The public cloud for cybersecurity
The irony of our situation is that these problems have already been solved in other areas of technology. For example, consider the case of a large retail pharmacy chain looking to deploy a prescription provisioning and point-of-sale system. In the past, they would either have had to conduct an extensive search to identify a vendor with an ideal solution, or hunt for an open-source stack to meet their needs. But today, they would simply assemble the required compute, storage, queueing, databasing, and so on from public-cloud components offered by AWS, Microsoft Azure, Google Cloud Platform, or another provider.
We take this for granted these days. The public cloud model has been so successful that some of the problems that used to face engineering, development, and IT groups now seem almost quaint. For our colleagues in other technical fields, there’s no longer a need to buy certain solutions outright, or build them independently, because core IT capabilities already exist on demand—ready and waiting to be consumed, with pricing based on usage.
LimaCharlie’s basic premise is that this is exactly what’s missing in cybersecurity. The SecOps Cloud Platform (SCP) is our vision for the future of the industry.
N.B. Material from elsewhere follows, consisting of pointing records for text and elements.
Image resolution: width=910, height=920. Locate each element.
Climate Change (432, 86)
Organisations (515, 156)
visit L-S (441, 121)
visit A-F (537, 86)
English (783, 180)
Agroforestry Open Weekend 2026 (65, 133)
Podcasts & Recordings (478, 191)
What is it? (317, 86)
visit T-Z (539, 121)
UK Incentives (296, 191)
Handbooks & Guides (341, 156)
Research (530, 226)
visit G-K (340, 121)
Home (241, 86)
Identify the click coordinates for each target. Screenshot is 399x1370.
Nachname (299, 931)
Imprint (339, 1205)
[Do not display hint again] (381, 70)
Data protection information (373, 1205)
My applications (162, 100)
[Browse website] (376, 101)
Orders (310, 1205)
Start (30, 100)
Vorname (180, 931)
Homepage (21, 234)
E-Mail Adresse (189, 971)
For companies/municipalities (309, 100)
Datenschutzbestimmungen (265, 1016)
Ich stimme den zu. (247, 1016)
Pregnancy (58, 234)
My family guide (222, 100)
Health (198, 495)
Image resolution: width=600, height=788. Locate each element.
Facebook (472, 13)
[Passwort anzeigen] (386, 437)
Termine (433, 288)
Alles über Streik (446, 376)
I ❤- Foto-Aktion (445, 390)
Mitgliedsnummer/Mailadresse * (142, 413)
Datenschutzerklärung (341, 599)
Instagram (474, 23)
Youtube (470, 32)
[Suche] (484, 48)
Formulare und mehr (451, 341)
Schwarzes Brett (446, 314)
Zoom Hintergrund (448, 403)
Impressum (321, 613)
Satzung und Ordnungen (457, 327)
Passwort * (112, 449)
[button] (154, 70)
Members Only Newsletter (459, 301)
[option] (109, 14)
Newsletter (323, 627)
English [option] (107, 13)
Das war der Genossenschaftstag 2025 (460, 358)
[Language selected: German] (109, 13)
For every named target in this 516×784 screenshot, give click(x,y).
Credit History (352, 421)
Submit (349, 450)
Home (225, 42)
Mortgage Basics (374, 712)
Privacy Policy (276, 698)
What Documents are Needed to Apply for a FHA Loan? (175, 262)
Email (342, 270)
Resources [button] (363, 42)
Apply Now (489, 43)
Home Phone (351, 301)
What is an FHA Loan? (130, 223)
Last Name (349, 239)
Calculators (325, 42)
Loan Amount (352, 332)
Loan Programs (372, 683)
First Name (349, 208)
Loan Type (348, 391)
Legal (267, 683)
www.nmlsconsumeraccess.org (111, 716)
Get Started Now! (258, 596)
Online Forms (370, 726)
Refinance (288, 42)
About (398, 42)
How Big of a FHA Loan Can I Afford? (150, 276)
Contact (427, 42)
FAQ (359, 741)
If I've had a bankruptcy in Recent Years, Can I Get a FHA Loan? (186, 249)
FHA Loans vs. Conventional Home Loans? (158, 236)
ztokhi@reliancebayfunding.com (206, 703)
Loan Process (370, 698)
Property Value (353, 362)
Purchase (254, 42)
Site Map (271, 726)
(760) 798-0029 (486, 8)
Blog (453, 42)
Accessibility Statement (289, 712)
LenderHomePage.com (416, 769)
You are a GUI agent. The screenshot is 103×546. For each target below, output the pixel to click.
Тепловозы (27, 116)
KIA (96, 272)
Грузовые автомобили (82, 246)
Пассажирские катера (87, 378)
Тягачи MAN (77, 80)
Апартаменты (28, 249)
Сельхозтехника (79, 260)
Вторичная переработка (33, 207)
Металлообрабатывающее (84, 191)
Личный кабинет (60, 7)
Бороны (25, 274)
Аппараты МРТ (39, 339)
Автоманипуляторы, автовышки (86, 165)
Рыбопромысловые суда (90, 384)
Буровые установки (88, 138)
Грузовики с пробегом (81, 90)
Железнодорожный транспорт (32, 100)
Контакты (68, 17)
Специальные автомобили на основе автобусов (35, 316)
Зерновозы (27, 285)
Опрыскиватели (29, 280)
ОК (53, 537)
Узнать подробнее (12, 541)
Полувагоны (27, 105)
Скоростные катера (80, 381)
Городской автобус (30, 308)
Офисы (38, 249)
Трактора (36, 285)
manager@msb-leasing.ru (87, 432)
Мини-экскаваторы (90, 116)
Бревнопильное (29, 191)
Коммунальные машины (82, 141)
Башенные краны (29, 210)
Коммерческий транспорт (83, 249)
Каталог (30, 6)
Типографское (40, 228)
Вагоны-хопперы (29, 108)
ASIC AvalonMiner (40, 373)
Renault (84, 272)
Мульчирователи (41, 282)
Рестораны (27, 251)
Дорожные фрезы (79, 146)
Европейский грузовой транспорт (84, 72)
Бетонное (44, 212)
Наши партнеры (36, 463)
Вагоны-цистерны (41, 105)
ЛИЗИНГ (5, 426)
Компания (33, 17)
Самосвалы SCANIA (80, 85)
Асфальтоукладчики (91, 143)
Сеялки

The meaning of “core capabilities on demand”
To be clear, when we talk about access to core cybersecurity capabilities, we’re not implying that there is a one-size-fits-all solution that can meet all needs, or suggesting a rip-and-replace approach to security infrastructure.
We’re making a far more modest claim: Namely, that the foundational capabilities required to secure and monitor any organization are now well-understood enough to be delivered via a public cloud. This would include things like deploying bi-directional endpoint capabilities through a multiplatform agent; alerting and correlating log telemetry regardless of source; automating real-time analysis and response in any environment; observing, transforming, and routing telemetry data regardless of source or destination; and more.
Note that these are not esoteric capabilities. In 2024, they’re simply table stakes for modern SecOps. There’s no need for teams to reinvent the wheel by attempting to develop them independently. Nor is there any reason to rely on legacy vendors when these capabilities are available as mature, integrated, cloud-native primitives—on-demand, API-first, and pay-per-use.
Benefits of the SecOps Cloud Platform
When foundational security capabilities are made available through a SecOps Cloud Platform, tremendous benefits emerge:
Teams can assemble the stack they need, customize it as much as they want, and manage everything from a single, scalable, well-integrated platform—without getting bogged down in development work and infrastructure maintenance.
Organizations of every size, from large enterprises to managed security service providers and startups, can eliminate tool sprawl, free themselves from vendor lock-in, and reduce costs.
Pay-per-use pricing makes it possible to scale usage up or down as needed. There are no mandatory long-term contracts, fixed minimums, or capacity planning as there are with traditional vendors.
Modular, on-demand capabilities allow organizations to use only those elements of the platform that they truly need (or that they are currently ready for). The SecOps Public Cloud can be adapted and integrated into a team’s operations safely and gradually.
MSSPs and MDRs are able to work with mature tools that they control—and are not forced to rely on vendors who are also competitors.
Security teams in every kind of organization can focus on their true mission: improving security operations and delivering better security outcomes for stakeholders.
The future of our industry
We believe that cybersecurity practitioners will one day join their peers in IT and reap the benefits of the public cloud model. This is still an idealistic vision—but one that’s gaining momentum with each passing year.